Real estate stocks were also among Wednesday's gainers. That did not make much sense, a fund manager at a foreign-affiliated asset management company said. Higher long-term rates typically hurt real estate companies by pushing up interest payments. Higher rates also can cause property prices to decline.
If the rate-increase scenario welcomed so enthusiastically by the stock market on Wednesday came true, real estate prices would fall 9.3% a year, according to a calculation by Makoto Sakuma at the NLI Research Institute. Wednesday's upturn in real estate stocks might have been driven by investors who hadn't really considered the new policy's likely impact on the sector.
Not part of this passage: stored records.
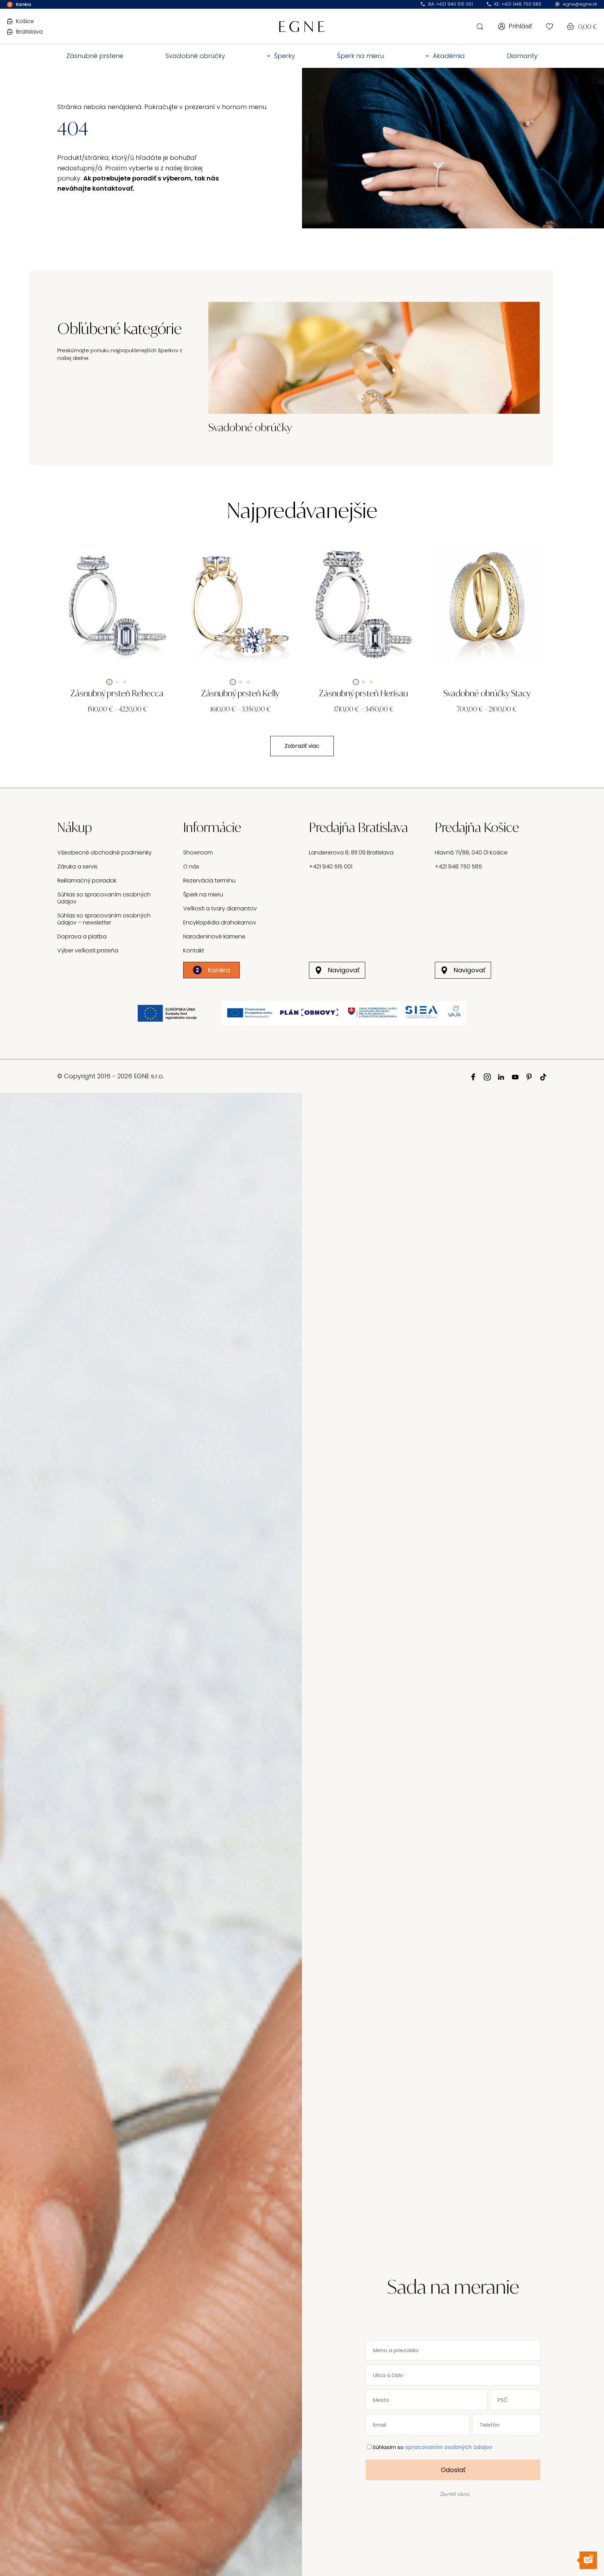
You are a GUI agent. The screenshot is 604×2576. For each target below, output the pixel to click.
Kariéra (213, 970)
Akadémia (449, 55)
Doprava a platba (82, 936)
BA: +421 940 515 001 (450, 4)
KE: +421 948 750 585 (517, 4)
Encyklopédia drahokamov (219, 922)
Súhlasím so (432, 2447)
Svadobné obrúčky (195, 55)
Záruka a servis (77, 867)
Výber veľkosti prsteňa (87, 950)
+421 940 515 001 (330, 866)
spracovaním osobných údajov (448, 2447)
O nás (191, 867)
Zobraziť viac (302, 746)
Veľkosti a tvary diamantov (220, 908)
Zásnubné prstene (94, 55)
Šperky (284, 55)
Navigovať (344, 970)
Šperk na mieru (360, 55)
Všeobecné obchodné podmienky (104, 853)
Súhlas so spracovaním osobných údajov (104, 898)
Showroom (198, 853)
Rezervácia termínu (209, 881)
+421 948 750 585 (458, 866)
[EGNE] (302, 26)
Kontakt (193, 950)
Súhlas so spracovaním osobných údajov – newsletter (104, 919)
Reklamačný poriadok (86, 881)
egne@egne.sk (580, 4)
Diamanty (522, 55)
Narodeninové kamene (214, 936)
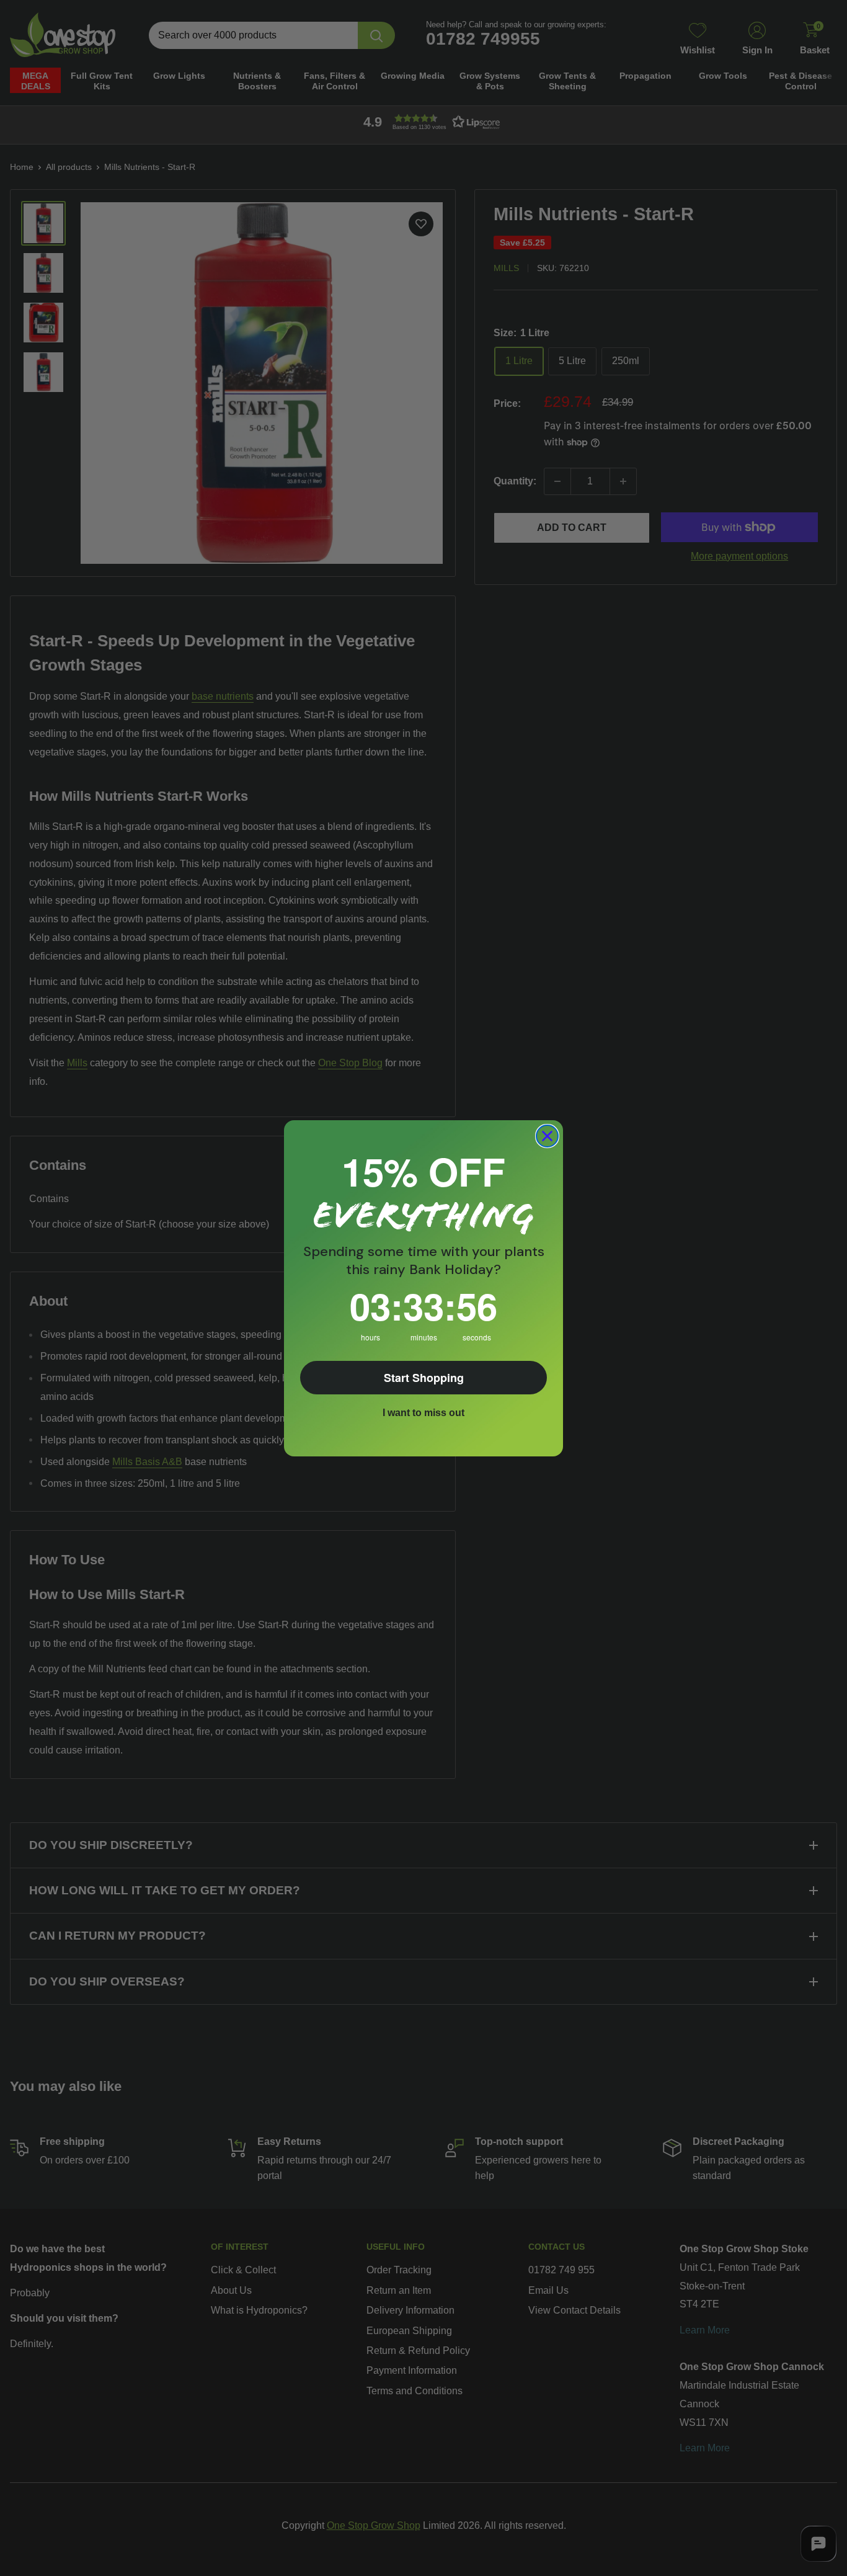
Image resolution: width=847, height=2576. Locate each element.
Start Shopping (424, 1378)
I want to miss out (423, 1412)
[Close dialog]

Stock indexes are also susceptible to the BOJ's purchases of exchange-traded funds. Right after the central bank unveiled at the end of July plans to double its ETF purchases, investors preferred components of the Nikkei Stock Average to constituents of the Topix index. But on Wednesday, after the bank shifted the emphasis of its purchase program to Topix-tracking ETFs, the broader benchmark's jump outpaced that of the Nikkei average.
This presents a dilemma for active-management investors. The new policy means "the BOJ will buy a broad range of stocks, and this heightens the risk that stocks that you don't own may rally," said Kazuyuki Terao at Allianz Global Investors Japan.
"Some foreign investors are starting to turn their backs on the BOJ-driven market," Ryoma Sugihara at Societe Generale in Tokyo pointed out. If this trend gains momentum, it would deal a severe blow to the Japanese market.